1. Ancestors, parents, children. The connections and oppositions among these groups often provide interesting material for poets. In the work of at least two poets you have studied, examine the means by which such relationships have been explored.
In Naomi Shihab Nye’s “My Father and The Fig Tree”, a clear relationship is shown between the speaker, and their father. As the poem begins, the reader becomes immediately aware that our speaker, now older, is looking back on his/her childhood and the relationship they had with their father. In addition, the reader can understand how well the speaker knows their father, as they observe his obsession and fascination with figs, a fruit he adores. From the very beginning of the story, the speaker addresses this, by showing his love for the fruit in everything he would do- whether it was including the fruit in his stories or even being overjoyed when he finds a fig tree in Dallas, Texas- his love for them is clearly shown.

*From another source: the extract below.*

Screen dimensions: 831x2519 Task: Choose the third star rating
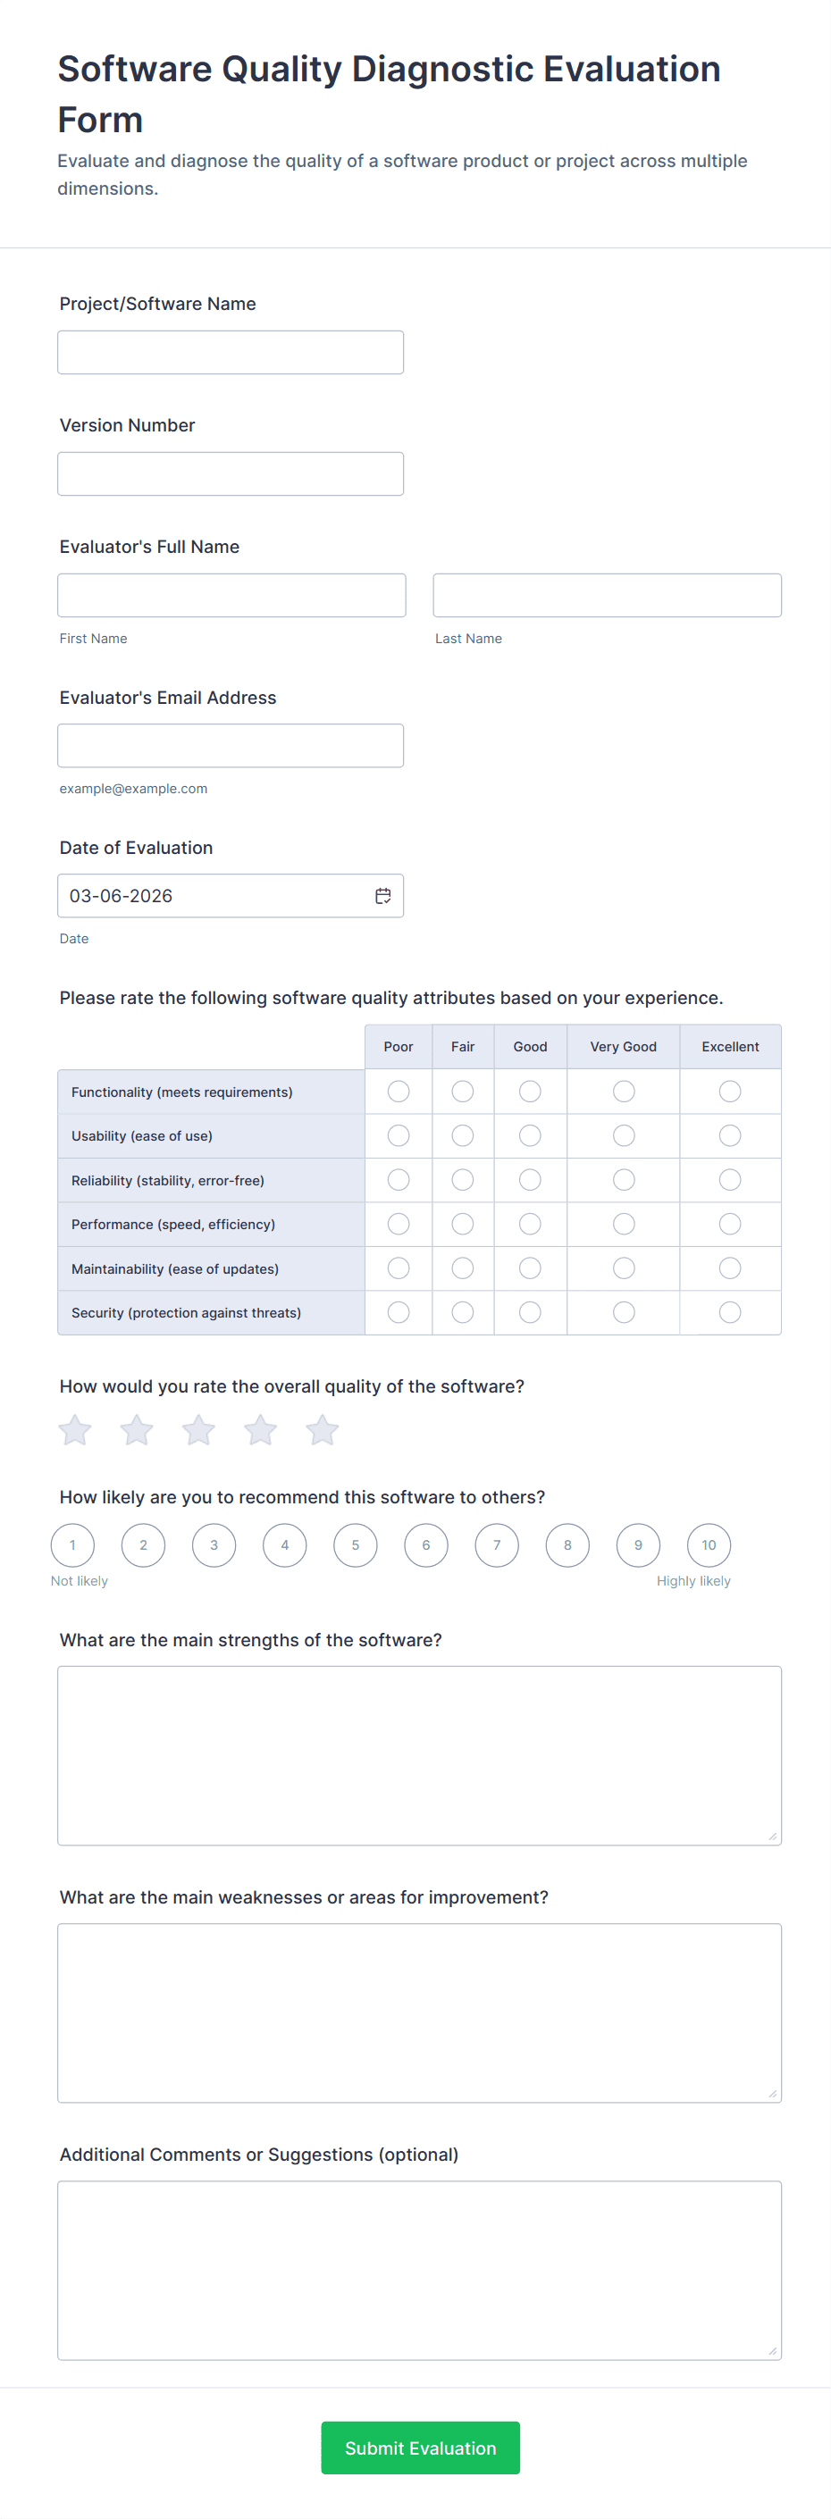point(198,1430)
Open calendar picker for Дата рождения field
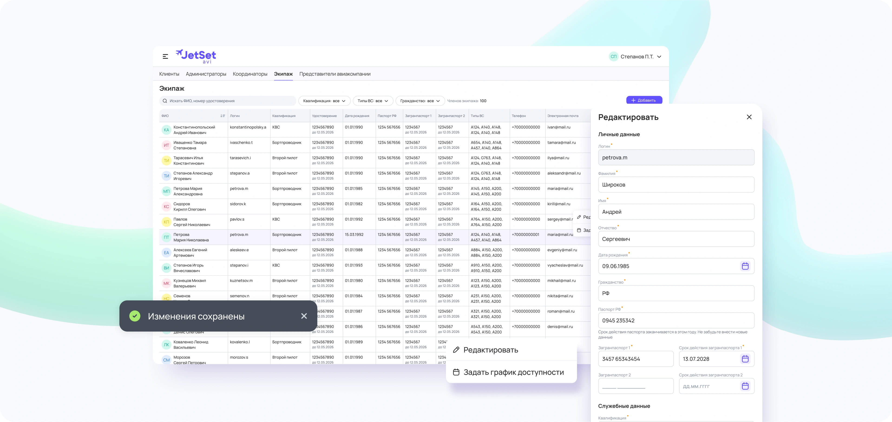 [x=745, y=266]
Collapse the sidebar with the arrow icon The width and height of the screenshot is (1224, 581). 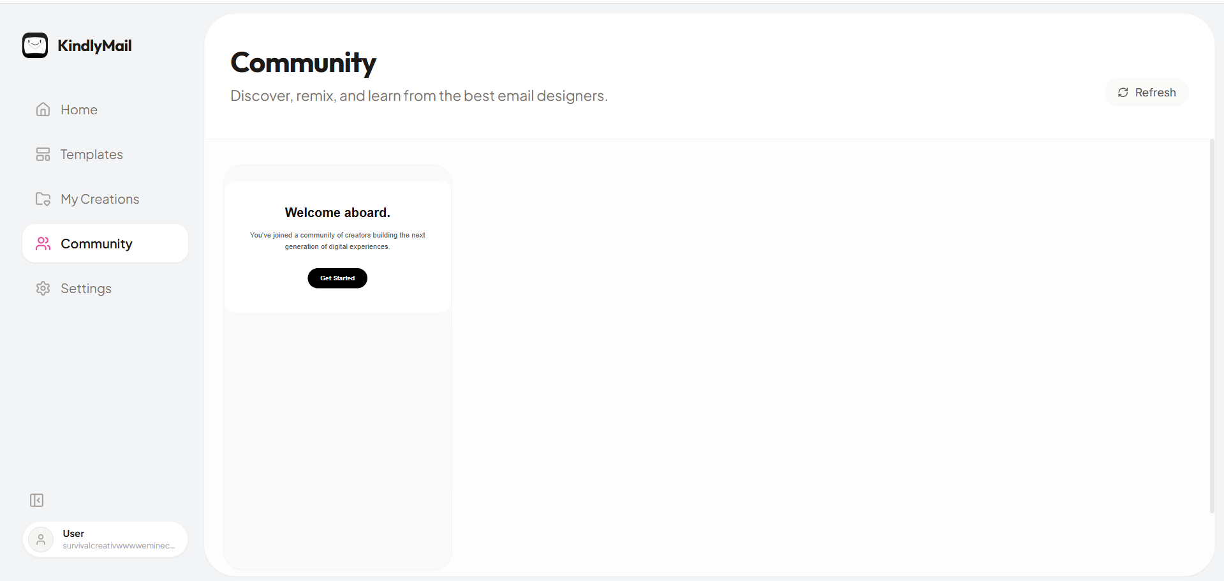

In the first stanza, it is evident that the speaker and the father shared a close relationship, as they say: “In the evening he sat by my bed weaving folktales like vivid little scarves.” Because storytelling is an intimate craft/art form, the speaker is portraying the time they spent one on one with their father. The speaker even goes as far to portray their father as an artist, as they romanticize his actions by using metaphors and similes.
However, in the second stanza, there is a clear shift in their relationship. When the speaker addresses the first time they ate “a dried fig and shrugged”, there was a divide between them and their father. The speaker goes on to say that their father wanted them to eat a fresh fig rather than a dried one, as a way to fully experience the fruit/.; However it is not just the taste of the fruit the father is trying to make his child understand, rather, he uses the fig as a symbol of his home country, and by eating a fig (a fruit that grew there and not where he is currently living) it reminds him of his homeland.
This is not to say that eating the dried fig divided the relationship between the father and his child completely; it didn’t. In the last stanza, we can see they still have a connection with each other when the father calls the daughter after moving to let her know he found a fig tree growing in his new backyard. When he shows her the new fig tree, it symbolizes that this new home is their home. In addition, we can assume that he was able to give his child a ripe fig to try, symbolizing the child is able to understand and have a deeper connection to him and to his past home.